Instruction => Please rewrite all of the material below, substituting "How should I carry out" for every occurrence of "How do I perform" and keeping everything else unchanged.

Data records =>
--

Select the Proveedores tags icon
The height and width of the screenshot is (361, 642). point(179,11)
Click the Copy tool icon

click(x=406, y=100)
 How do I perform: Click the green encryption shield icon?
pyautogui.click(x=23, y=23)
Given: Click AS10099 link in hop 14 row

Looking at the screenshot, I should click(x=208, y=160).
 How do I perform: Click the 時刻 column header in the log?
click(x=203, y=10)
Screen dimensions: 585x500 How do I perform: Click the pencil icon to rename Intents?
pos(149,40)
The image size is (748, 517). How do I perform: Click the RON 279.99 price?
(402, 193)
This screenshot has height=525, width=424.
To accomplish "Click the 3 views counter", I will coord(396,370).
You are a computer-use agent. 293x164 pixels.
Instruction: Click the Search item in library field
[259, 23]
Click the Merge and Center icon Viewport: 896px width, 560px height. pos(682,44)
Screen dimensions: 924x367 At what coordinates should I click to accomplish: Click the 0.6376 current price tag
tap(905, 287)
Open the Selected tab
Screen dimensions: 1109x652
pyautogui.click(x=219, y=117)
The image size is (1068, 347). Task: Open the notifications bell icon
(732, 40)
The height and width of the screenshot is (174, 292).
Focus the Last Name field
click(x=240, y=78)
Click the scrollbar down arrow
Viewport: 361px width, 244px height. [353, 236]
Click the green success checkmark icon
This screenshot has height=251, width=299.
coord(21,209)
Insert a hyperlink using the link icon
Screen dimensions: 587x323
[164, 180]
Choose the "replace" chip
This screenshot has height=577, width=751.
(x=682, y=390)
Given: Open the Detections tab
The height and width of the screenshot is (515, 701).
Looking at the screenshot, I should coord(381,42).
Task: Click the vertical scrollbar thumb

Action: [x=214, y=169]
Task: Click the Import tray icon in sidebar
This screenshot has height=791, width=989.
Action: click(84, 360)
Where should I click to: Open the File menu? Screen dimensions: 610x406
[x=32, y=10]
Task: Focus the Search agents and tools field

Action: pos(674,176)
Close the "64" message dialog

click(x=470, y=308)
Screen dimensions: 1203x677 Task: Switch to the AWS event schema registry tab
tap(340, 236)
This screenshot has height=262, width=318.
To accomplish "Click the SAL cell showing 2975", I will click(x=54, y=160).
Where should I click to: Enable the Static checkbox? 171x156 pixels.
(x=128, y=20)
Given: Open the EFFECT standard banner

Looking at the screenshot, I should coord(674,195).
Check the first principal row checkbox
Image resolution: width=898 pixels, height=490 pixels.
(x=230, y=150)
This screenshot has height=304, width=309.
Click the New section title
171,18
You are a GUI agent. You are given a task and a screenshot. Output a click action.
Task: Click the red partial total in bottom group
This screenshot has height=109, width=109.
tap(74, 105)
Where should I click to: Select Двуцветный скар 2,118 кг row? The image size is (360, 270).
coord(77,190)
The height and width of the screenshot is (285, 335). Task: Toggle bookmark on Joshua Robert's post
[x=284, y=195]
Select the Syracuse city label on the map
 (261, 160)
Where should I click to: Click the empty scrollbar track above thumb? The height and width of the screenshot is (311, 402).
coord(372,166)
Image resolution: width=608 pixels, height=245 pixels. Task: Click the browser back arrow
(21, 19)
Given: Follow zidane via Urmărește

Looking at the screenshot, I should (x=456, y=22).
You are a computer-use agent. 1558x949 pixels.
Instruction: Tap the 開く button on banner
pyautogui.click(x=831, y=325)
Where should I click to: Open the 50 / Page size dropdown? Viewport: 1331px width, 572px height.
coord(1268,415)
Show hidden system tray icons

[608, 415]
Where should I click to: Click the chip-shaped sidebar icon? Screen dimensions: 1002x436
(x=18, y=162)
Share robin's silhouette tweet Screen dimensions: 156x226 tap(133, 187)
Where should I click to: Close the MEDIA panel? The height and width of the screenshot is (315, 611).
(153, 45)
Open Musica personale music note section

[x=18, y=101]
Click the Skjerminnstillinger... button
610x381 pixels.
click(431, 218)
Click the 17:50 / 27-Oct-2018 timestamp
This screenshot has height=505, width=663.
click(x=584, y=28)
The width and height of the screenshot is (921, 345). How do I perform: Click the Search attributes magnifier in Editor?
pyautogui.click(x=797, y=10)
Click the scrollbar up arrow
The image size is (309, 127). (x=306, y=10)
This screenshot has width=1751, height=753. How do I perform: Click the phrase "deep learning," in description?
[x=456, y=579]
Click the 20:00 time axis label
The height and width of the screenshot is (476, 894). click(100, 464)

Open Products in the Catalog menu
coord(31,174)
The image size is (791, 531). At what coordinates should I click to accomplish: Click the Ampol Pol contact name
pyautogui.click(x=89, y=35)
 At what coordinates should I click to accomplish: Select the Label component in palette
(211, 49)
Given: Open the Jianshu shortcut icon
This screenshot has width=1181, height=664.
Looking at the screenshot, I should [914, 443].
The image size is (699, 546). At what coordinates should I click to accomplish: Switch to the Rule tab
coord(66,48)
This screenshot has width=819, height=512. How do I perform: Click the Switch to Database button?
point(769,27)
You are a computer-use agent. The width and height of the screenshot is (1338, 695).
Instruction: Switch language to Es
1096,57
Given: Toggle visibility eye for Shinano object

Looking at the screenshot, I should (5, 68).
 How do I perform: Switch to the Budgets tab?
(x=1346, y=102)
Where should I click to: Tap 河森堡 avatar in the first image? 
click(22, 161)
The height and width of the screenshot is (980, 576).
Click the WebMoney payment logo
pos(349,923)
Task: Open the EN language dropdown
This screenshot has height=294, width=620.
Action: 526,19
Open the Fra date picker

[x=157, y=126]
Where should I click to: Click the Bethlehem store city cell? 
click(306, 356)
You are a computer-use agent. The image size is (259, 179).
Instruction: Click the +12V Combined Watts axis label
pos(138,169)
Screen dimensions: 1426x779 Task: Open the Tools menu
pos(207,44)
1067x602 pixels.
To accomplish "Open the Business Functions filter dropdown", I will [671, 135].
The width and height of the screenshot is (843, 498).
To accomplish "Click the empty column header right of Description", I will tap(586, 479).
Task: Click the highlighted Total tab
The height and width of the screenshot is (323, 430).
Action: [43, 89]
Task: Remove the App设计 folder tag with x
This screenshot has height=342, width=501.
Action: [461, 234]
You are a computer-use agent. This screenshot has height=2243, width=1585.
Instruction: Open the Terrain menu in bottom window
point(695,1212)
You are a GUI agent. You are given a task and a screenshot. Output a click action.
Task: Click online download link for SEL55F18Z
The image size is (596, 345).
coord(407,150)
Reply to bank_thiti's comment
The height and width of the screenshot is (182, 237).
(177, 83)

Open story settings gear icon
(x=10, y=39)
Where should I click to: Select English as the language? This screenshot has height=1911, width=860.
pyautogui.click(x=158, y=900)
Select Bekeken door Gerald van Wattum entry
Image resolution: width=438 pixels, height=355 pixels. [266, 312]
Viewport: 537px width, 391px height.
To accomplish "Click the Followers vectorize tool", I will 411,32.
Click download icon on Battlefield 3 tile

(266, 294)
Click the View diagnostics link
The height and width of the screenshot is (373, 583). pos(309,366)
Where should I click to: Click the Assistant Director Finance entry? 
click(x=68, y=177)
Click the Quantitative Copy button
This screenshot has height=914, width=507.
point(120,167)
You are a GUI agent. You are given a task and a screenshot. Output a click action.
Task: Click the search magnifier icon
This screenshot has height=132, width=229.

--

Response to the exercise =>
Select the Proveedores tags icon
The height and width of the screenshot is (361, 642). point(179,11)
Click the Copy tool icon

click(x=406, y=100)
 How should I carry out: Click the green encryption shield icon?
pyautogui.click(x=23, y=23)
Given: Click AS10099 link in hop 14 row

Looking at the screenshot, I should click(x=208, y=160).
 How should I carry out: Click the 時刻 column header in the log?
click(x=203, y=10)
Screen dimensions: 585x500 How should I carry out: Click the pencil icon to rename Intents?
pos(149,40)
The image size is (748, 517). How should I carry out: Click the RON 279.99 price?
(402, 193)
This screenshot has height=525, width=424.
To accomplish "Click the 3 views counter", I will coord(396,370).
You are a computer-use agent. 293x164 pixels.
Instruction: Click the Search item in library field
[259, 23]
Click the Merge and Center icon Viewport: 896px width, 560px height. pos(682,44)
Screen dimensions: 924x367 At what coordinates should I click to accomplish: Click the 0.6376 current price tag
tap(905, 287)
Open the Selected tab
Screen dimensions: 1109x652
pyautogui.click(x=219, y=117)
The image size is (1068, 347). Task: Open the notifications bell icon
(732, 40)
The height and width of the screenshot is (174, 292).
Focus the Last Name field
click(x=240, y=78)
Click the scrollbar down arrow
Viewport: 361px width, 244px height. [353, 236]
Click the green success checkmark icon
This screenshot has height=251, width=299.
coord(21,209)
Insert a hyperlink using the link icon
Screen dimensions: 587x323
[164, 180]
Choose the "replace" chip
This screenshot has height=577, width=751.
(x=682, y=390)
Given: Open the Detections tab
The height and width of the screenshot is (515, 701).
Looking at the screenshot, I should coord(381,42).
Task: Click the vertical scrollbar thumb

Action: [x=214, y=169]
Task: Click the Import tray icon in sidebar
This screenshot has height=791, width=989.
Action: click(84, 360)
Where should I click to: Open the File menu? Screen dimensions: 610x406
[x=32, y=10]
Task: Focus the Search agents and tools field

Action: pos(674,176)
Close the "64" message dialog

click(x=470, y=308)
Screen dimensions: 1203x677 Task: Switch to the AWS event schema registry tab
tap(340, 236)
This screenshot has height=262, width=318.
To accomplish "Click the SAL cell showing 2975", I will click(x=54, y=160).
Where should I click to: Enable the Static checkbox? 171x156 pixels.
(x=128, y=20)
Given: Open the EFFECT standard banner

Looking at the screenshot, I should coord(674,195).
Check the first principal row checkbox
Image resolution: width=898 pixels, height=490 pixels.
(x=230, y=150)
This screenshot has height=304, width=309.
Click the New section title
171,18
You are a GUI agent. You are given a task and a screenshot. Output a click action.
Task: Click the red partial total in bottom group
This screenshot has height=109, width=109.
tap(74, 105)
Where should I click to: Select Двуцветный скар 2,118 кг row? The image size is (360, 270).
coord(77,190)
The height and width of the screenshot is (285, 335). Task: Toggle bookmark on Joshua Robert's post
[x=284, y=195]
Select the Syracuse city label on the map
 (261, 160)
Where should I click to: Click the empty scrollbar track above thumb? The height and width of the screenshot is (311, 402).
coord(372,166)
Image resolution: width=608 pixels, height=245 pixels. Task: Click the browser back arrow
(21, 19)
Given: Follow zidane via Urmărește

Looking at the screenshot, I should (x=456, y=22).
You are a computer-use agent. 1558x949 pixels.
Instruction: Tap the 開く button on banner
pyautogui.click(x=831, y=325)
Where should I click to: Open the 50 / Page size dropdown? Viewport: 1331px width, 572px height.
coord(1268,415)
Show hidden system tray icons

[608, 415]
Where should I click to: Click the chip-shaped sidebar icon? Screen dimensions: 1002x436
(x=18, y=162)
Share robin's silhouette tweet Screen dimensions: 156x226 tap(133, 187)
Where should I click to: Close the MEDIA panel? The height and width of the screenshot is (315, 611).
(153, 45)
Open Musica personale music note section

[x=18, y=101]
Click the Skjerminnstillinger... button
610x381 pixels.
click(431, 218)
Click the 17:50 / 27-Oct-2018 timestamp
This screenshot has height=505, width=663.
click(x=584, y=28)
The width and height of the screenshot is (921, 345). How should I carry out: Click the Search attributes magnifier in Editor?
pyautogui.click(x=797, y=10)
Click the scrollbar up arrow
The image size is (309, 127). (x=306, y=10)
This screenshot has width=1751, height=753. How should I carry out: Click the phrase "deep learning," in description?
[x=456, y=579]
Click the 20:00 time axis label
The height and width of the screenshot is (476, 894). click(100, 464)

Open Products in the Catalog menu
coord(31,174)
The image size is (791, 531). At what coordinates should I click to accomplish: Click the Ampol Pol contact name
pyautogui.click(x=89, y=35)
 At what coordinates should I click to accomplish: Select the Label component in palette
(211, 49)
Given: Open the Jianshu shortcut icon
This screenshot has width=1181, height=664.
Looking at the screenshot, I should [914, 443].
The image size is (699, 546). At what coordinates should I click to accomplish: Switch to the Rule tab
coord(66,48)
This screenshot has width=819, height=512. How should I carry out: Click the Switch to Database button?
point(769,27)
You are a computer-use agent. The width and height of the screenshot is (1338, 695).
Instruction: Switch language to Es
1096,57
Given: Toggle visibility eye for Shinano object

Looking at the screenshot, I should (5, 68).
 How should I carry out: Switch to the Budgets tab?
(x=1346, y=102)
Where should I click to: Tap 河森堡 avatar in the first image? 
click(22, 161)
The height and width of the screenshot is (980, 576).
Click the WebMoney payment logo
pos(349,923)
Task: Open the EN language dropdown
This screenshot has height=294, width=620.
Action: 526,19
Open the Fra date picker

[x=157, y=126]
Where should I click to: Click the Bethlehem store city cell? 
click(306, 356)
You are a computer-use agent. The image size is (259, 179).
Instruction: Click the +12V Combined Watts axis label
pos(138,169)
Screen dimensions: 1426x779 Task: Open the Tools menu
pos(207,44)
1067x602 pixels.
To accomplish "Open the Business Functions filter dropdown", I will [671, 135].
The width and height of the screenshot is (843, 498).
To accomplish "Click the empty column header right of Description", I will tap(586, 479).
Task: Click the highlighted Total tab
The height and width of the screenshot is (323, 430).
Action: [43, 89]
Task: Remove the App设计 folder tag with x
This screenshot has height=342, width=501.
Action: [461, 234]
You are a computer-use agent. This screenshot has height=2243, width=1585.
Instruction: Open the Terrain menu in bottom window
point(695,1212)
You are a GUI agent. You are given a task and a screenshot. Output a click action.
Task: Click online download link for SEL55F18Z
The image size is (596, 345).
coord(407,150)
Reply to bank_thiti's comment
The height and width of the screenshot is (182, 237).
(177, 83)

Open story settings gear icon
(x=10, y=39)
Where should I click to: Select English as the language? This screenshot has height=1911, width=860.
pyautogui.click(x=158, y=900)
Select Bekeken door Gerald van Wattum entry
Image resolution: width=438 pixels, height=355 pixels. [266, 312]
Viewport: 537px width, 391px height.
To accomplish "Click the Followers vectorize tool", I will 411,32.
Click download icon on Battlefield 3 tile

(266, 294)
Click the View diagnostics link
The height and width of the screenshot is (373, 583). pos(309,366)
Where should I click to: Click the Assistant Director Finance entry? 
click(x=68, y=177)
Click the Quantitative Copy button
This screenshot has height=914, width=507.
point(120,167)
You are a GUI agent. You are given a task and a screenshot. Output a click action.
Task: Click the search magnifier icon
This screenshot has height=132, width=229.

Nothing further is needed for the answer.